AWS Glue - Writing File Takes A Very Long Time

3.3k Views Asked by At

Hi, I have an ETL job in AWS Glue that takes a very long time to write. It reads data from S3 and performs a few transformations (all are not listed below, but the transformations do not seem to be the issue) and then finally writes the data frame to S3. However, this writing operation seems to take a very long time. Approx 30 min for a file that is about 20 MB even when I'm using 10 workers (worker type G.1X). I have used print statements to see what takes time and it seems to be the last operation of writing the file to S3. I have not had this issue before using the same kind of setup.

I'm using Glue version 3.0, Python version 3, and Spark version 3.1.
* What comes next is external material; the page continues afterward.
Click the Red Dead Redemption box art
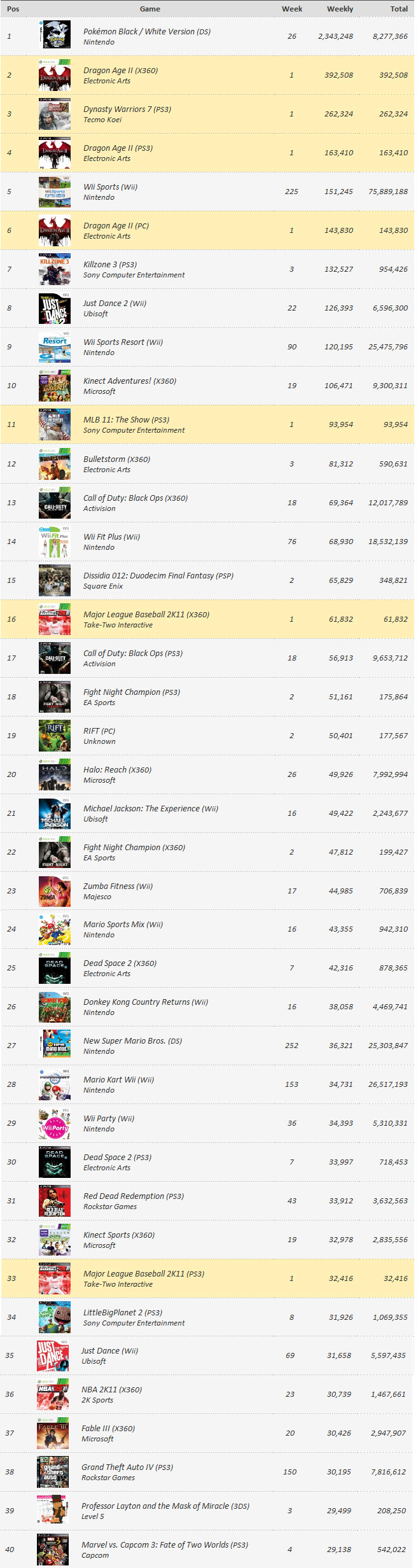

The number of files that are in the source are almost 50 000 files spread out over many folders, new files are generated automatically every day. The approximate average file size is about 10 KB

Any suggestions on this issue?

#Glue context & spark session
## @params: [JOB_NAME]
args = getResolvedOptions(sys.argv, ['JOB_NAME'])
#Solves the issues with old datetime in the new version of Spark
spark_conf = SparkConf()
spark_conf.setAll([
    ('spark.sql.legacy.parquet.int96RebaseModeInRead', 'CORRECTED'), 
    ('spark.sql.legacy.parquet.int96RebaseModeInWrite', 'CORRECTED'), 
    ('spark.sql.legacy.parquet.datetimeRebaseModeInRead', 'CORRECTED'), 
    ('spark.sql.legacy.parquet.datetimeRebaseModeInWrite', 'CORRECTED')
    ])
conf = SparkConf().set('spark.sql.legacy.parquet.datetimeRebaseModeInRead','CORRECTED')
sc = SparkSession.builder.config(conf=spark_conf).enableHiveSupport().getOrCreate()
#sc = SparkContext(conf=conf)
glueContext = GlueContext(sc)
spark = glueContext.spark_session

#Source(/s) - create dynamic frame
dy = glueContext.create_dynamic_frame.from_options(
    format_options={"multiline": False},
    connection_type="s3",
    format="json",
    connection_options={
        "paths": [
            "s3://.../files/abc/"
        ],
        "recurse": True,
        "groupFiles": "inPartition"
    },
    transformation_ctx="dy",
)

df = dy.toDF()

#Transformation(/s)
df_ready = df\
    .sort(['ID', 'timestamp'], descending=True)\
    .withColumn("timestamp_prev", 
                lag(df.timestamp)
                .over(Window()
                      .partitionBy("ID").orderBy('timestamp')))

df_ready.repartition(1).write.mode('overwrite').parquet("s3a://.../thisismywritefolder/df_ready/")
1

There are 1 best solutions below

3
On

You are repartitioning in the end, which prevents Glue from writing in parallel. If you remove the repartition, you should see increased speeds while writing.